Exercise for the Elderly: Good for the Body, Good for the Soul

As we age, few things become more apparent than how much slower we move or more forgetful we are than we were 20 years ago.  Unless, of course, you’re Demi Moore and your body is literally incapable of aging past the age of 21.  If you are fortunate enough to have no genetic predispositions to disease or chronic health conditions, you have my congratulations. (Just don’t gloat to the rest of us, okay?)

Let’s face it: We’re not going to be in the same physical condition at 75 as we are at 45. People are living longer thanks to advances in medications, treatments and technology, but that’s also leading to an increase in health problems.
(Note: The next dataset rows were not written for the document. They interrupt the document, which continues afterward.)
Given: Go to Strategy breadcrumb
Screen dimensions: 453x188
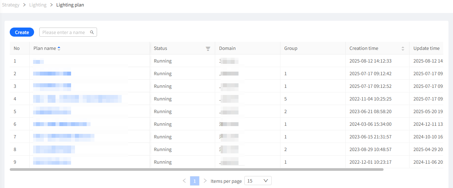Looking at the screenshot, I should (11, 5).
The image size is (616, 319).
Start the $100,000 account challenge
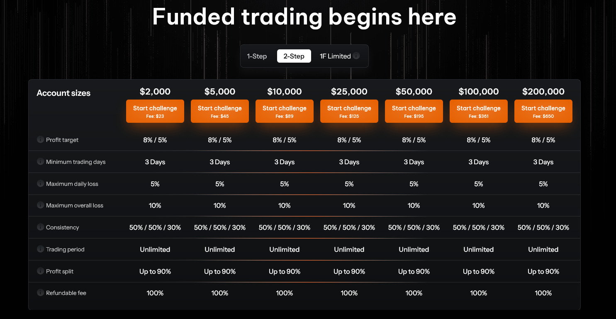coord(479,111)
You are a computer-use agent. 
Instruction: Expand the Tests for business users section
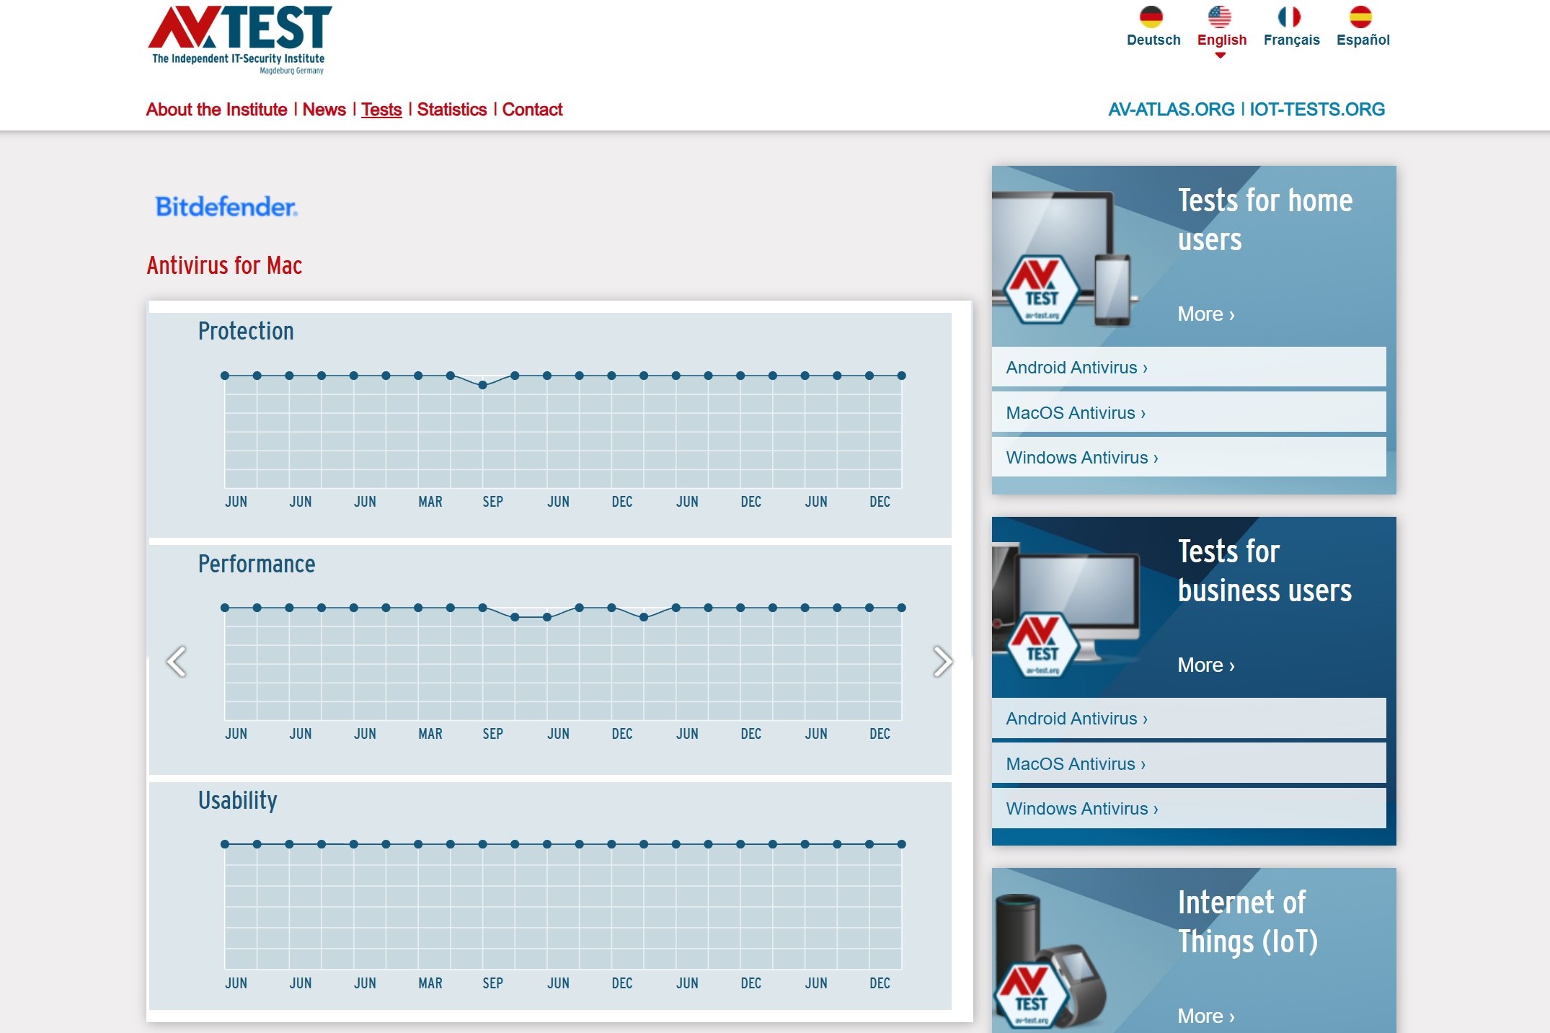(x=1204, y=665)
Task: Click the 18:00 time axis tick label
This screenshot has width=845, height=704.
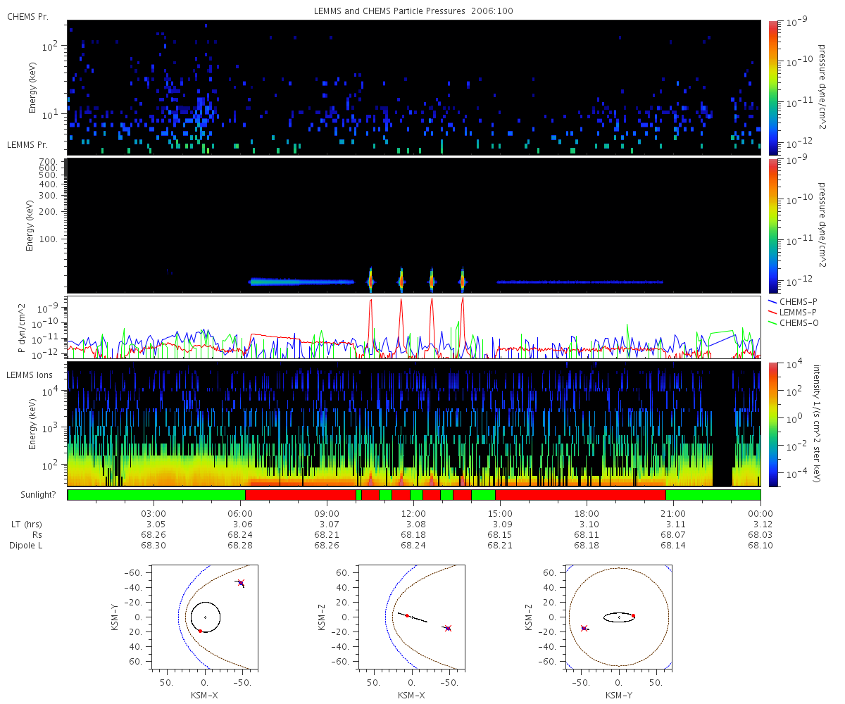Action: (x=587, y=513)
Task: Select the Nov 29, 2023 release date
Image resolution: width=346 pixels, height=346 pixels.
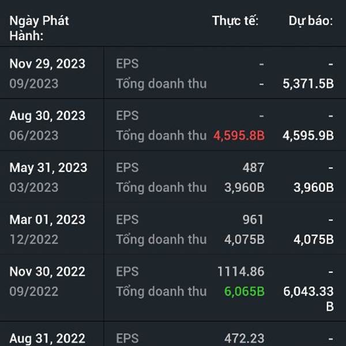Action: click(x=47, y=64)
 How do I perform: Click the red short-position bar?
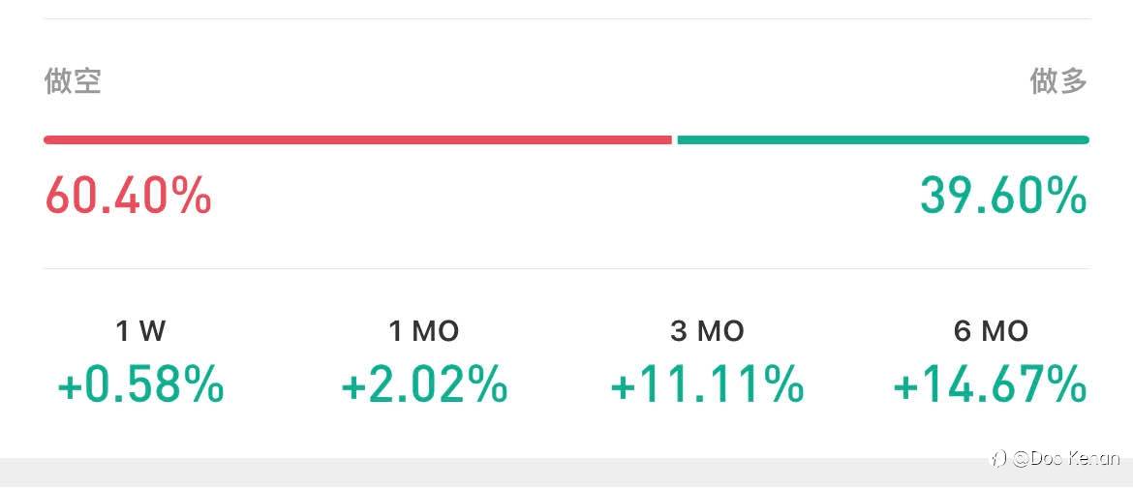pos(357,139)
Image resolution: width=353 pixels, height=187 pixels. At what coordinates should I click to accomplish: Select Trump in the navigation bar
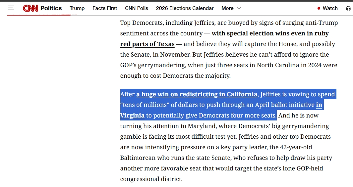point(77,8)
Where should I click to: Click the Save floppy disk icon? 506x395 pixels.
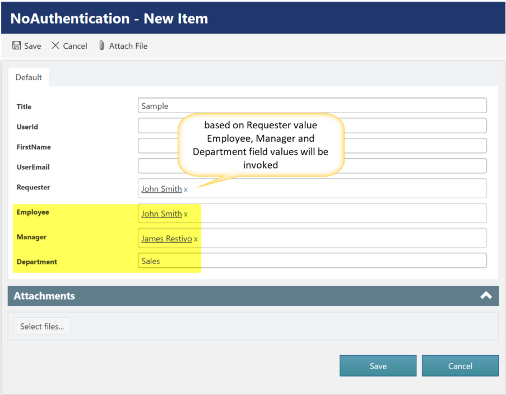point(17,45)
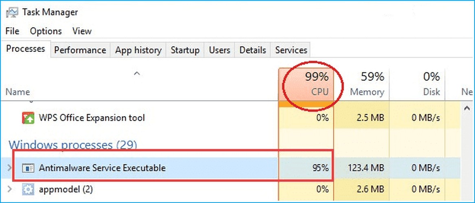Image resolution: width=475 pixels, height=203 pixels.
Task: Go to the Users tab
Action: pos(219,50)
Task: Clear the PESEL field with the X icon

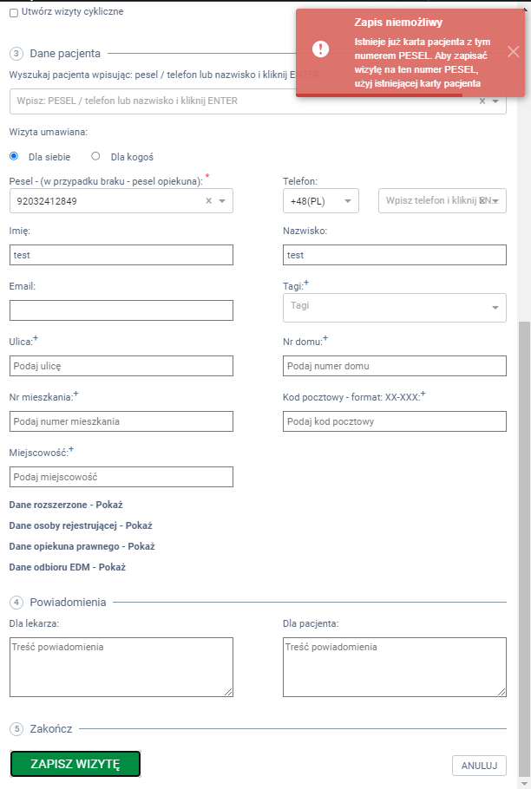Action: [208, 201]
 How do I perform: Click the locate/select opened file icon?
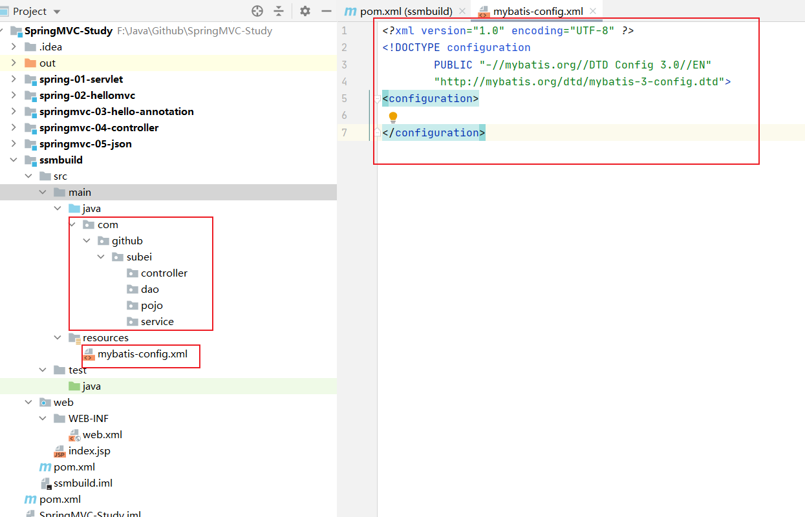(257, 11)
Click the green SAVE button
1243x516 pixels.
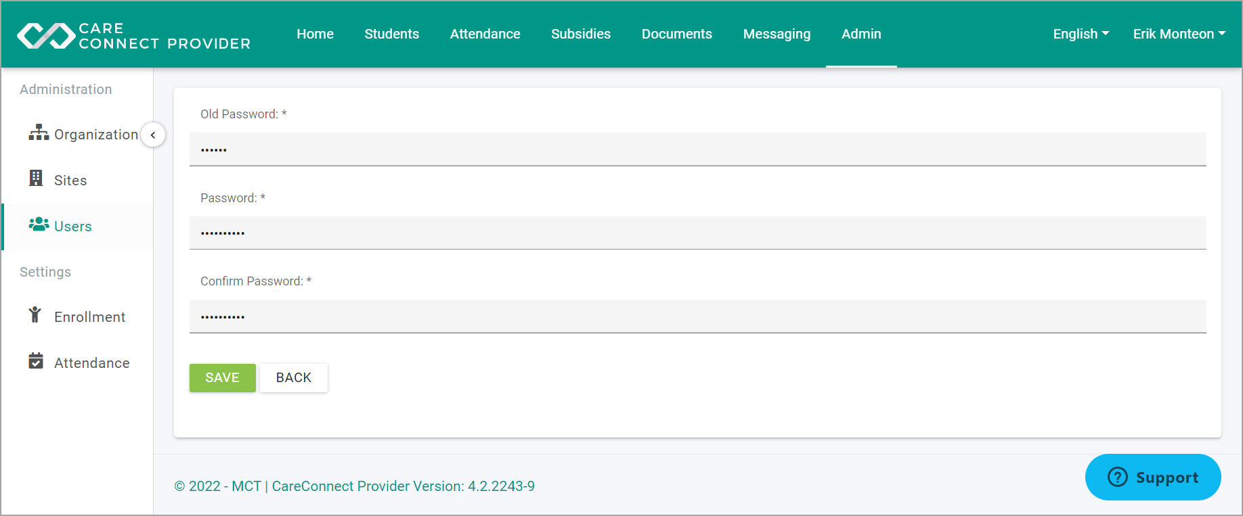(x=223, y=378)
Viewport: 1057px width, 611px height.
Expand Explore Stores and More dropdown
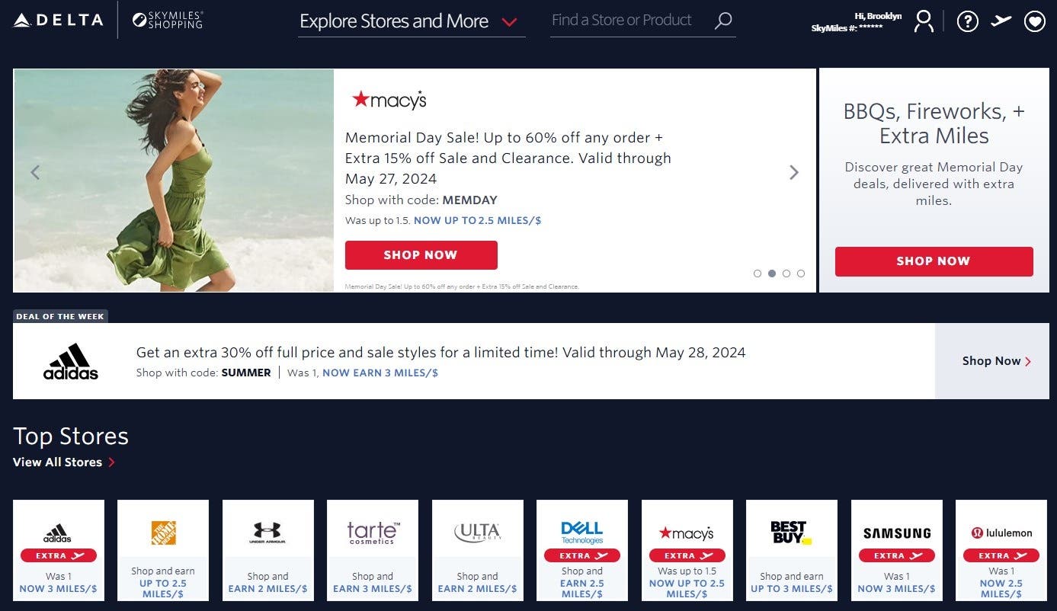412,21
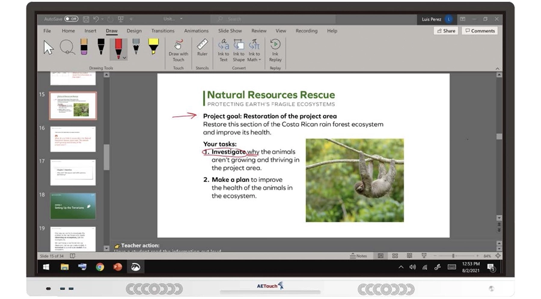Viewport: 541px width, 299px height.
Task: Select the black pen tool
Action: point(101,47)
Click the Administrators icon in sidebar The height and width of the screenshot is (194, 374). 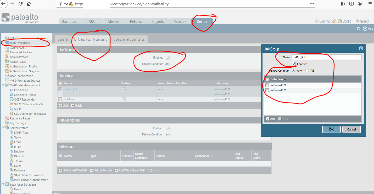pos(7,57)
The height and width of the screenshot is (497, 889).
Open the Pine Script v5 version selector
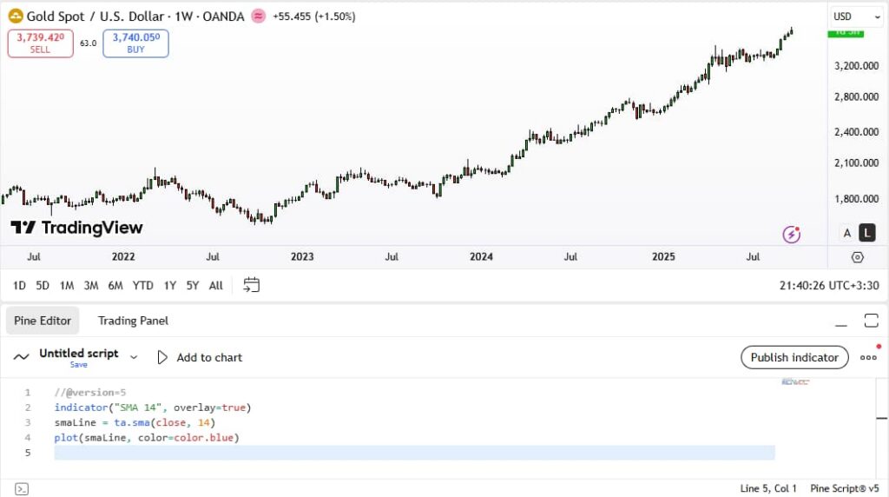pyautogui.click(x=844, y=488)
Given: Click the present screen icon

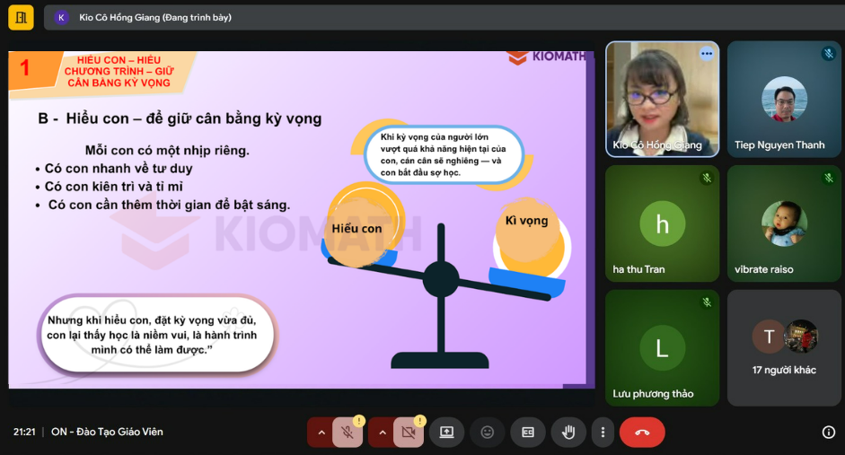Looking at the screenshot, I should tap(446, 433).
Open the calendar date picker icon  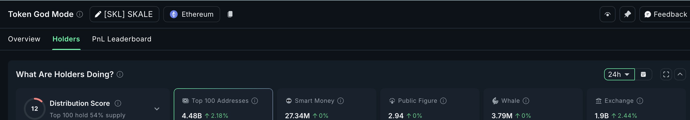(x=643, y=74)
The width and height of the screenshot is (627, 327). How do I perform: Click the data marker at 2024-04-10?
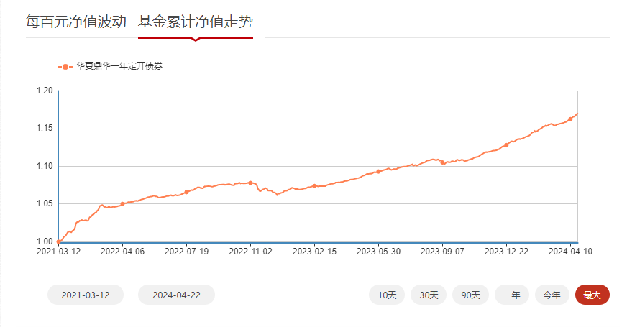[x=570, y=119]
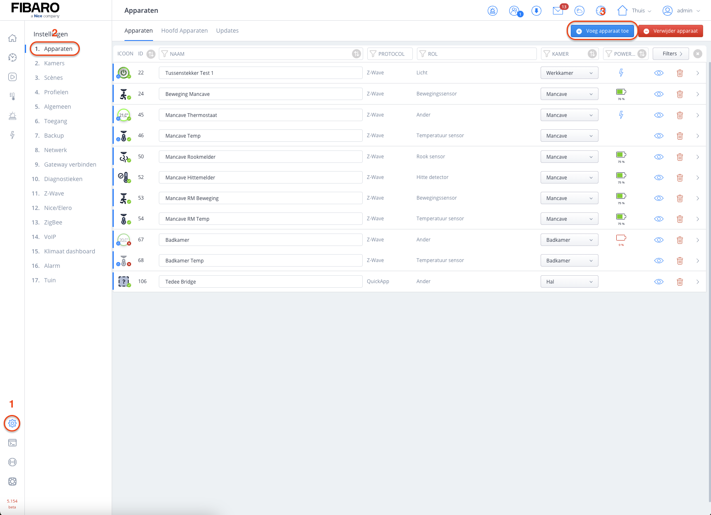The image size is (711, 515).
Task: Open the room dropdown for Tussenstekker Test 1
Action: coord(569,73)
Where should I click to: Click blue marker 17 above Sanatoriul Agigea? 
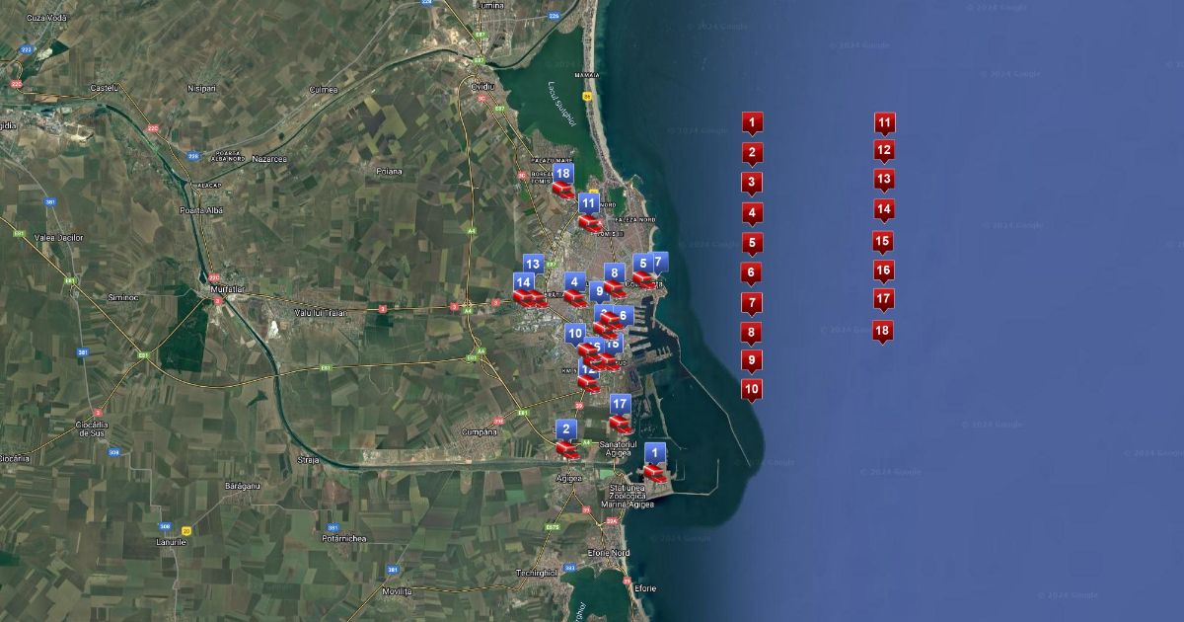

The number of people diagnosed with Alzheimer’s disease, for instance, is growing at a rapid pace—and a big reason for that is a longer life expectancy.

While genetic factors play a significant role in how we age, there are some key proactive approaches that can help our bodies and minds age gracefully. Exercise is one of the most important influential lifestyle factors that we can control, and it boosts the health of not only our bodies, but our minds as well.

Exercise is Key

Someone once asked me, “As you age, would you rather have your body give out or your mind go?”

I recall my answer vividly. I immediately blurted out, “I would rather my mind go so that I’m not aware of what’s going on with my body!”

Exercise for the mind and the body is imperative to the aging process. It increases our quality of life both now and in the future. Hoping to get out of it by saying it’s too late; you’re past middle age and any exercise you do now won’t do any good? Not so fast: Research proves that it’s never too late to start.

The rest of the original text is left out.